More indignation still being directed at the < ZIRP policy.  They won't drop it.  IMF will take Schauble's side in this as they need positive yields too; just like the European pensioners.  ECB is fine with  < ZIRP as they are probably the recipients of the negative yield so F the other two.

Only thing that will get us out of this is more meaningful US Fed rate increases.




8 comments:

Ignacio said...

NIRP makes no sense, but makes sense in their mind because monetarist thinking. I don't think the FED is going for more raises for now after the current stream of poor data.

Central bankers are trapping themselves because if they don't raise rates they won't have the policy space in the next crisis to act, so that would demolish their monetarist-driven policy agenda and theoretical framework. And this would also pose political risk for them as institutions.

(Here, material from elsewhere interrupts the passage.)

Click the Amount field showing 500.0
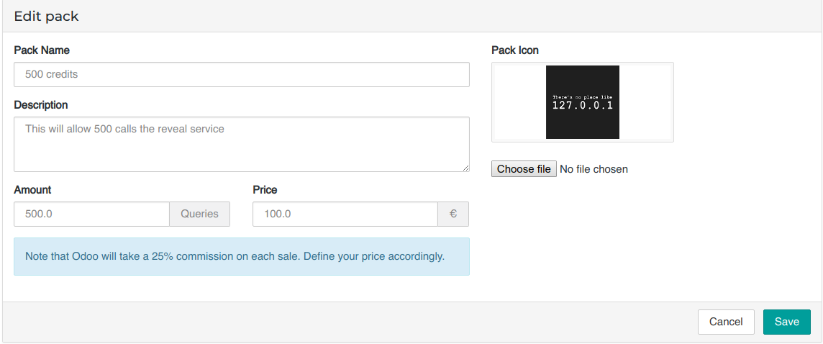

The ECB is in a very hard situation where it's existence is at stake if things get worse, being attacked both from the creditor and the debtor side.

If they raise rates, this would destroy the economies in Southern Europe with all the institutions barely holding above water and private banks in Central Europe with a wave of loan defaults coming in.

Schauble wants the market to clear, following Austrian economics. The ECB has to take into view the delicate position of bankers and the whole Eurozone political balance (in the end their own existence/independence is at stake).

Part of the German establishment, in which I include Schauble, want to unravel the euro, which now they consider a problem, and have been with their suggestions pushing this agenda (ie. Schauble wanted Greece to get out of the euro and have access to some emergency funding, which would have been better than the current scenario).

Matt you are oversimplifying things with your 'only pensions matter' view, there is MUCH MORE at stake than a minority of the population receiving a bit more of outcome.

Just consider that Spain has been without government for almost 6 months and we are going to have a new election soon. That sort of stuff is what Draghi has to worry about, because if there is an uprise of "radical leftist" parties in southern Europe and of "radical anti-EU right" parties in Northern Europe the last thing you will have to worry about is about 1% income from some private pensions.

Matt Franko said...

Ignacio,

Very good summary of the situation from our perspective... pretty high stakes action going on for these people... very tenuous...

" 'only pensions matter' view,"

I'm not saying that.... I am saying it will help and it is the only way we are going to get out of this... as these PTB people dont have the will to do ANYTHING right now via fiscal...

If by happenstance we get the Fed to start raising in earnest, it will lead to increased fiscal via interest income and help... iow it looks to me that we are stuck with the Interest rate increase the only way out ... system is locked up for the reasons you identify above...

Hope you get to Bill's presentation over there !!!


Ignacio said...

There would be some 'trickle down' for sure, but I'm looking at the other side of the balance sheet.

Consider the nominal growth in USA and in Europe are not the same now, Europe is holding barely above 0% inflation, so the effect would be different.

The labour market is also in a different situation, corporations closing closing down would put further pressure, and France is pushing some hardly palatable reforms on this right now which is worsening situation over there for workers.

Tom Hickey said...

Without loosening fiscal, that ship is going to sink.

Matt Franko said...

Ignacio,

If we get the fiscal increases here in the US started via interest income and along with it other USD zombie nations who hold some US Treasuries then they can increase exports to Neil's USD zone and that would help them with their "deficits!" and probably would "trickle down" from there...

They just have NO will for more fiscal... not even WAR at this point they are using the Special Operations doctrine even in the area of war... usually war would lead to fiscal increases but they wont even use conventional forces any more to "save money!"...

System is locking up on them.... they have painted themselves into a corner....

Tom Hickey said...

Interest rates work both ways. Higher rates benefit savers and hurt borrowers. Considering that most of the munnie created in modern monetary economies comes from bank credit, increasing rates increases the cost of borrowing and therefore the monthly nut. Higher rates have a negative effect on demand, like for mortgages. Even a small rate increase can increase the monthly and therefore limited eligible borrowers.

Matt Franko said...

"Interest rates work both ways"

No they don't.....

Tom Hickey said...

No they don't.....

Huh?.

You are probably thinking that interest the government pays are just a fiscal add. They are also benchmarks for rates in the entire banking, financial sector and economy. Even small increases the interest rate have immediate effects on both present decisions regarding consumption and future expectations that influence investment. The key rate that cb's look at is the long term real interest rate, with the 10 yr as the benchmark. That is based on expectations regarding changes in the interest rate.

That's why Keynes preferred low rates to encourage investment, which is the driver of a capitalist economy. Whether "keeping the interest rate too low too long" automatically result in malinvestment is controversial. The MMT focus on ZIRP comes out of Keynes.